━━━━━ Supplied entries ━━━━━

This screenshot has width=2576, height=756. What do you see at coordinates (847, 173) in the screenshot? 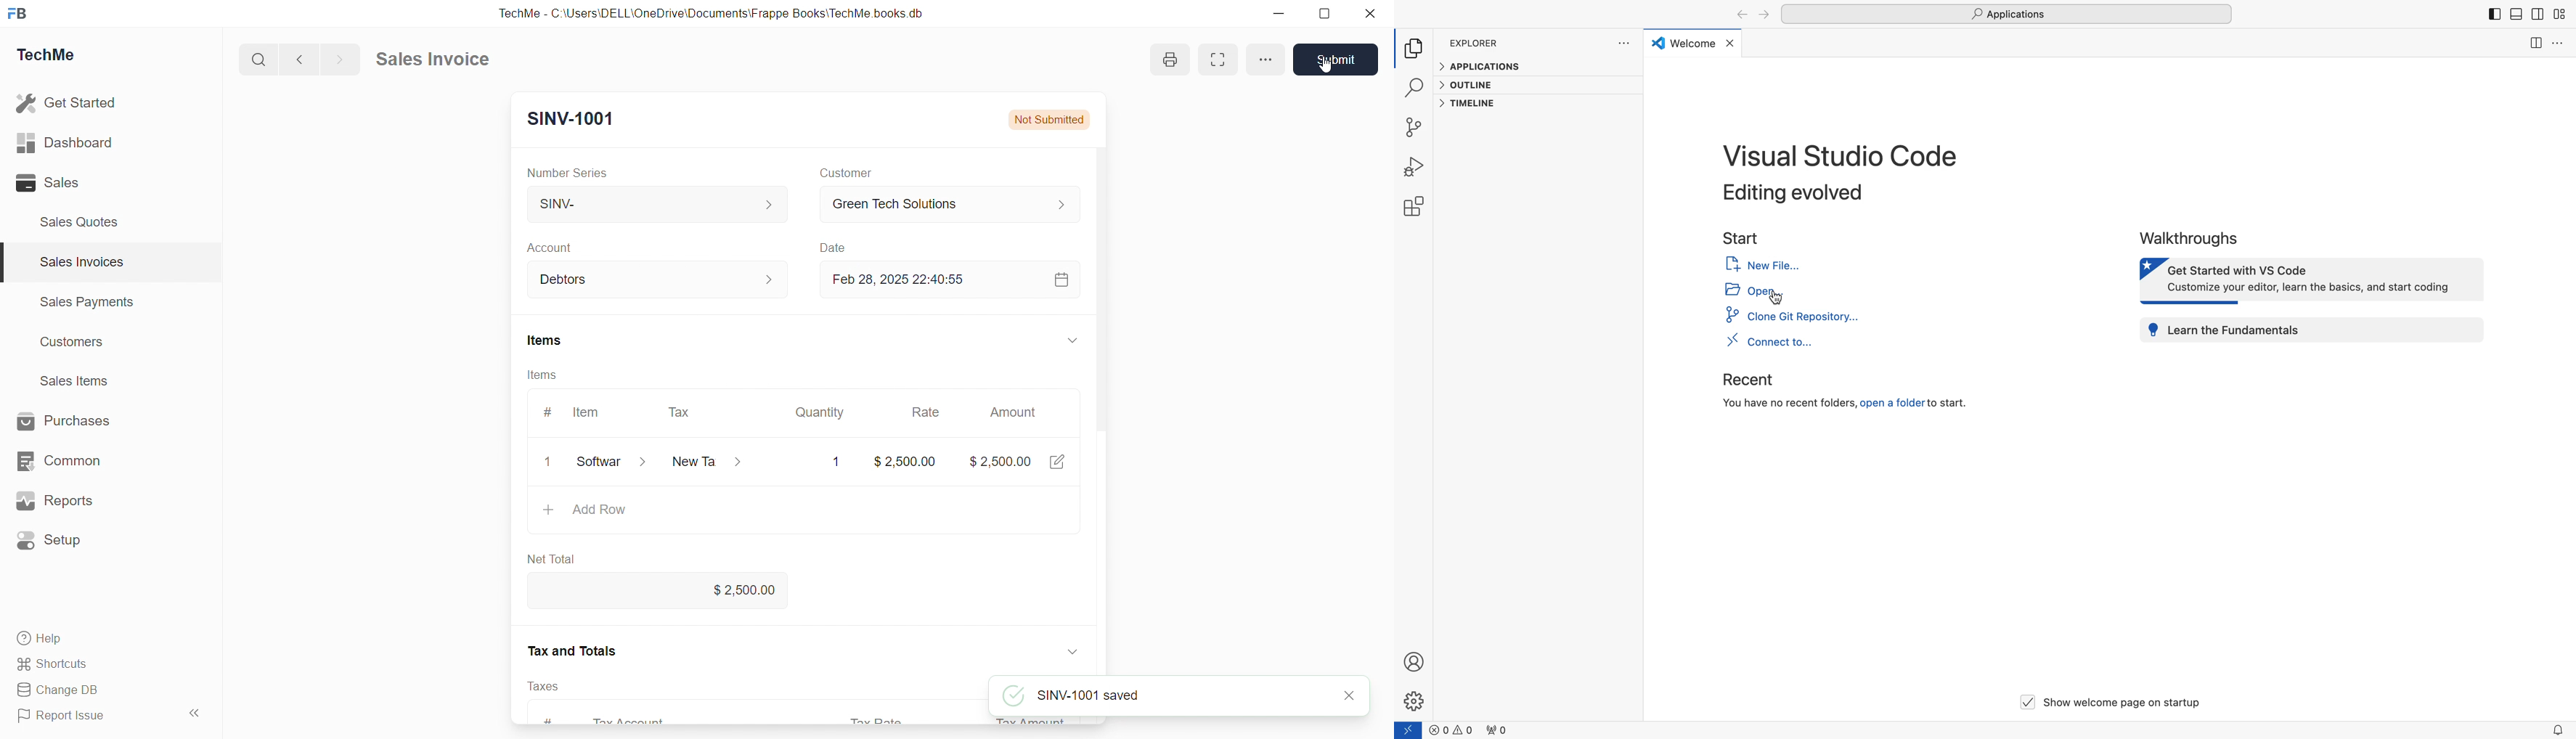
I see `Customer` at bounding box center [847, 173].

━━━━━
━━━━━ Supplied entries ━━━━━

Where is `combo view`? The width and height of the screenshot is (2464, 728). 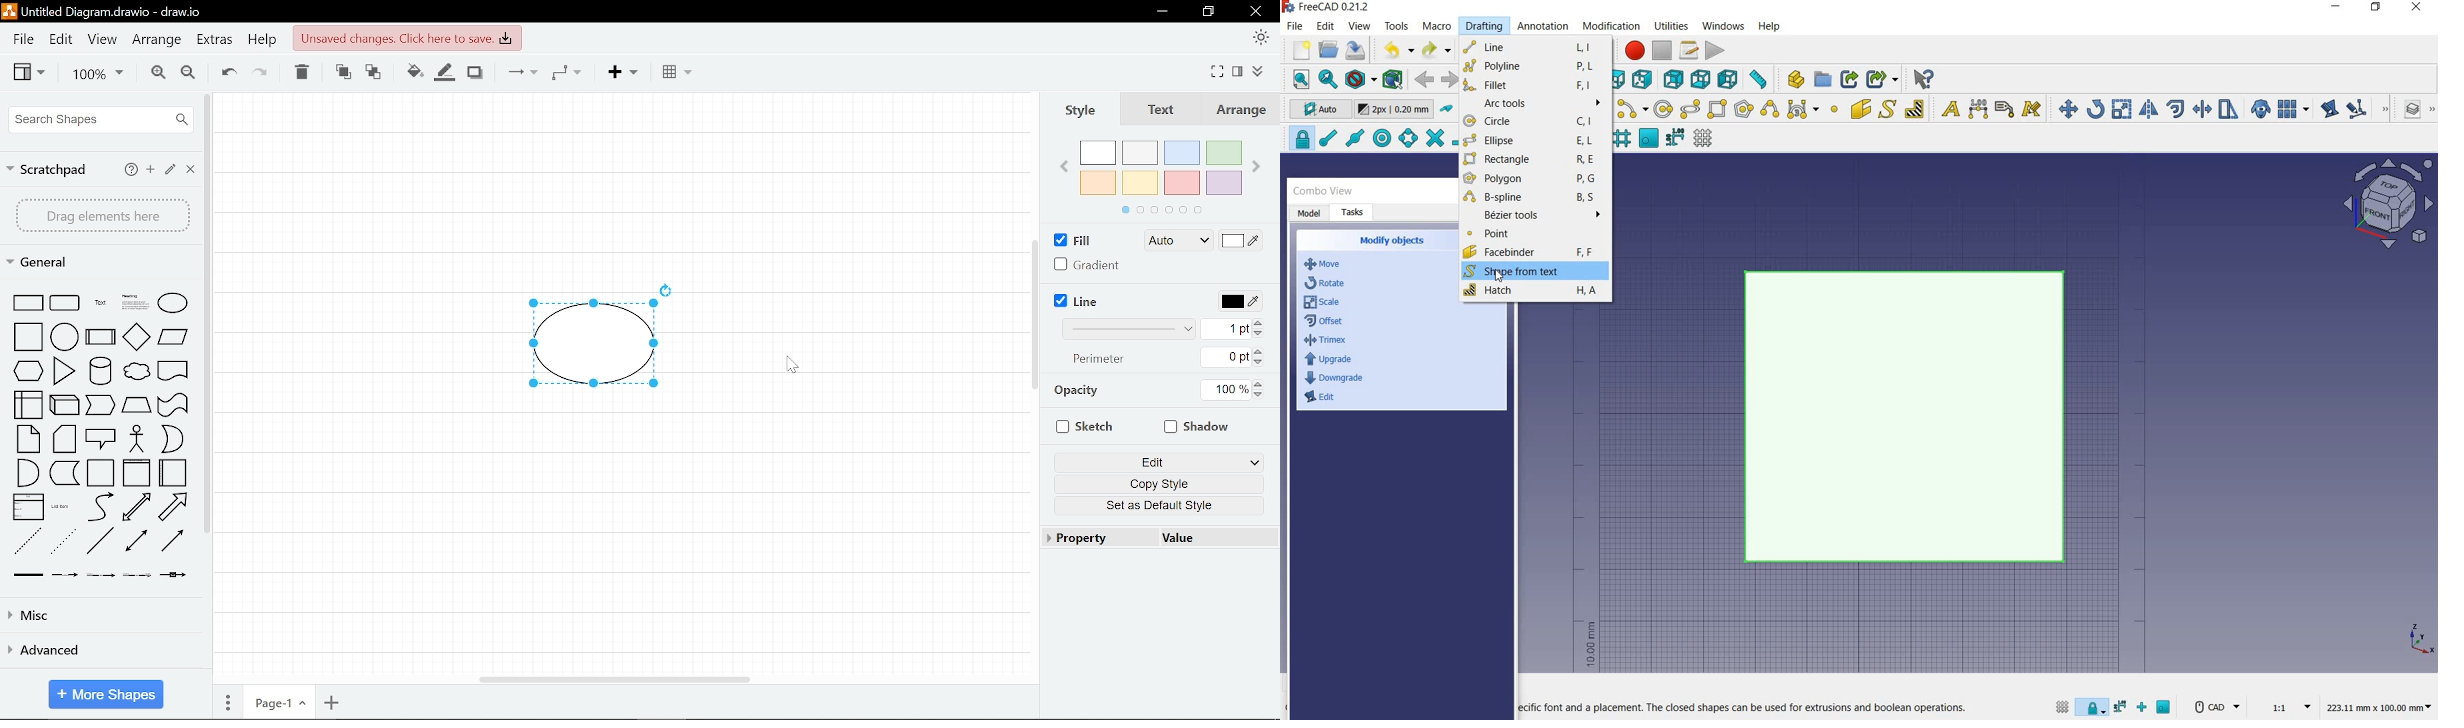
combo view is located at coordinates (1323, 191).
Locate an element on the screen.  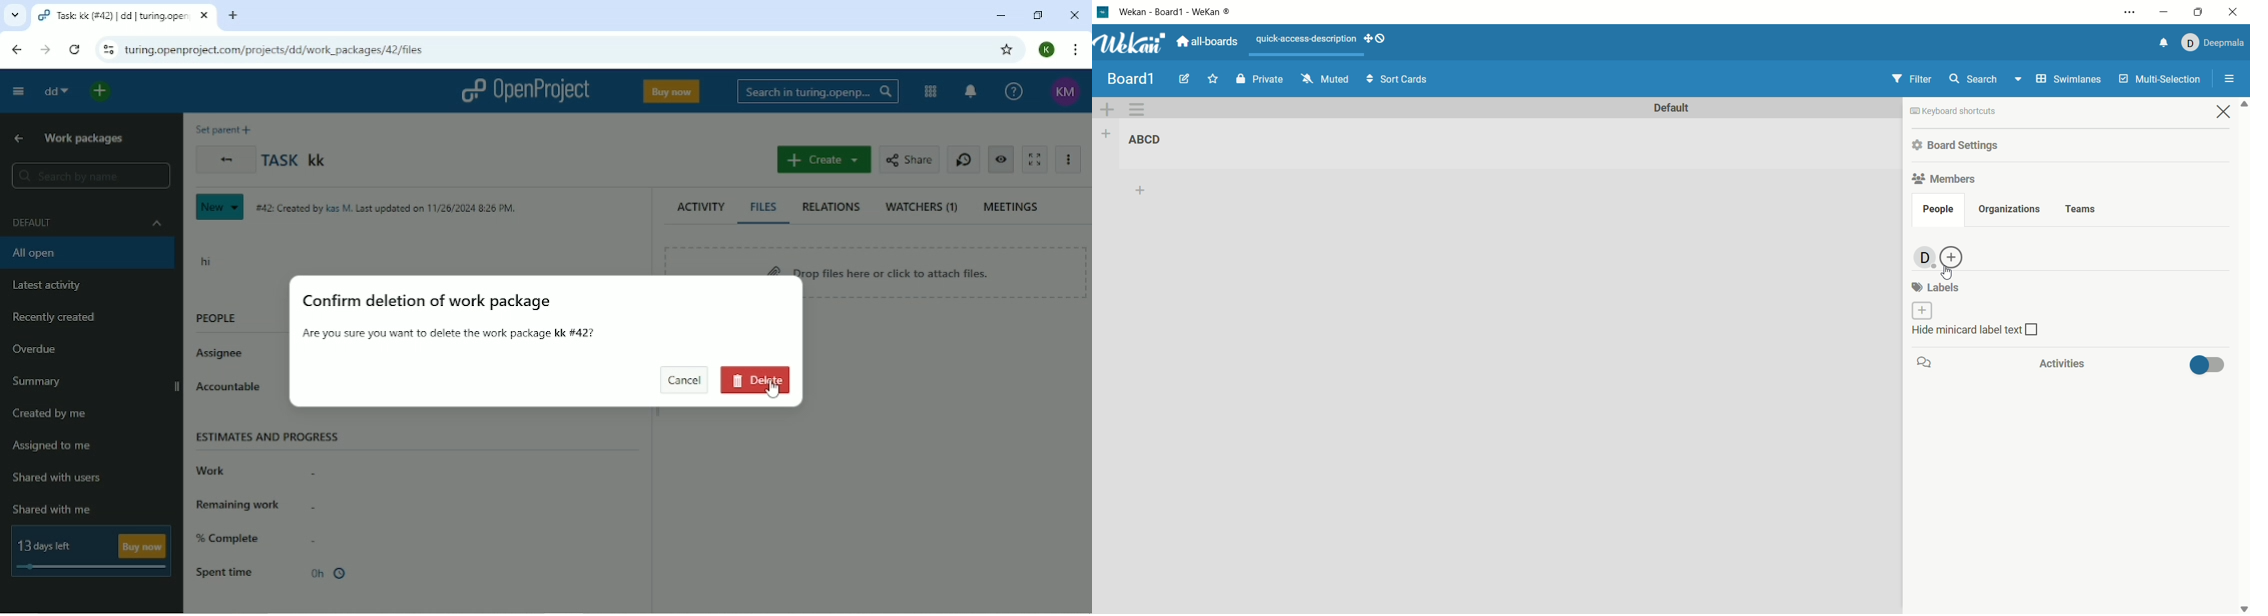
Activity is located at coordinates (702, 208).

━━━━━
━━━━━ Supplied entries ━━━━━

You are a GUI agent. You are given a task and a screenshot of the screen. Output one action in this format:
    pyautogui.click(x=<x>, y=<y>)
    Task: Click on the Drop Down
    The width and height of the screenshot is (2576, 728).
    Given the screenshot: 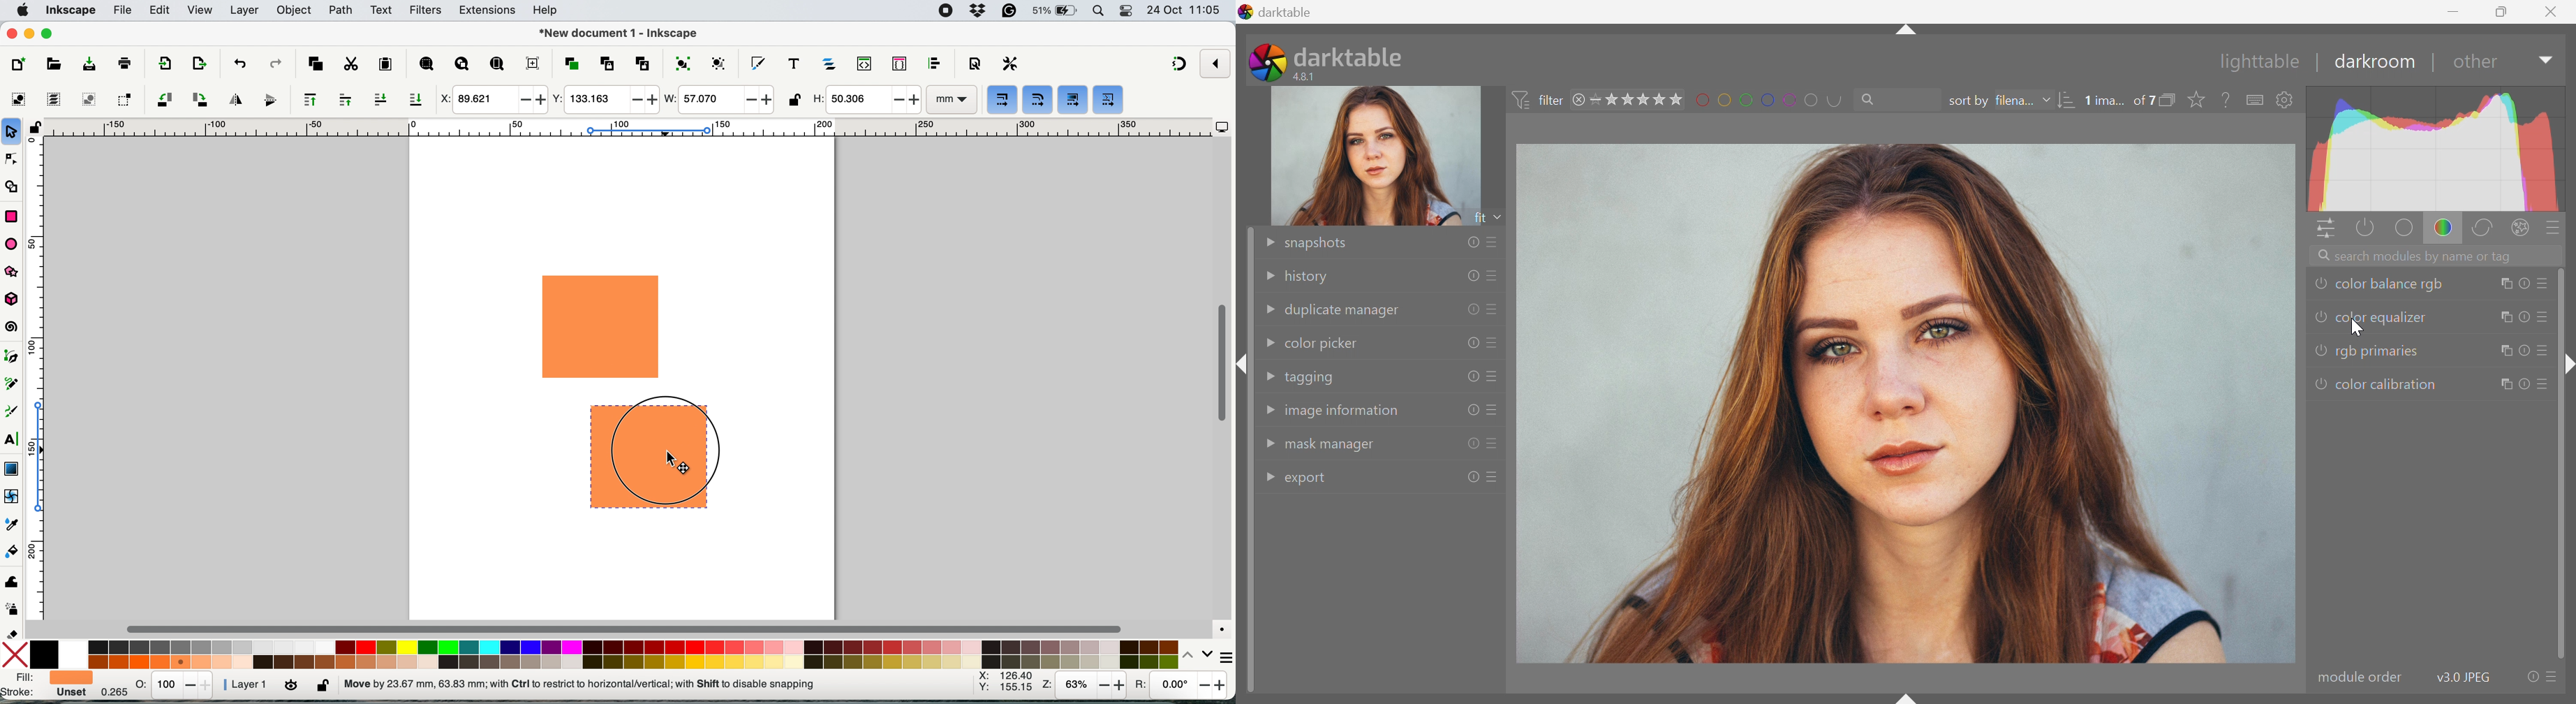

━━━━━

• [What is needed] Can you pull out, word for word, everything from the line containing "This screenshot has" down to the line containing "center [847, 173].", including both of those lines but leaving out the pictures?

• [Finished answer]
This screenshot has width=2576, height=756. What do you see at coordinates (847, 173) in the screenshot? 
I see `Customer` at bounding box center [847, 173].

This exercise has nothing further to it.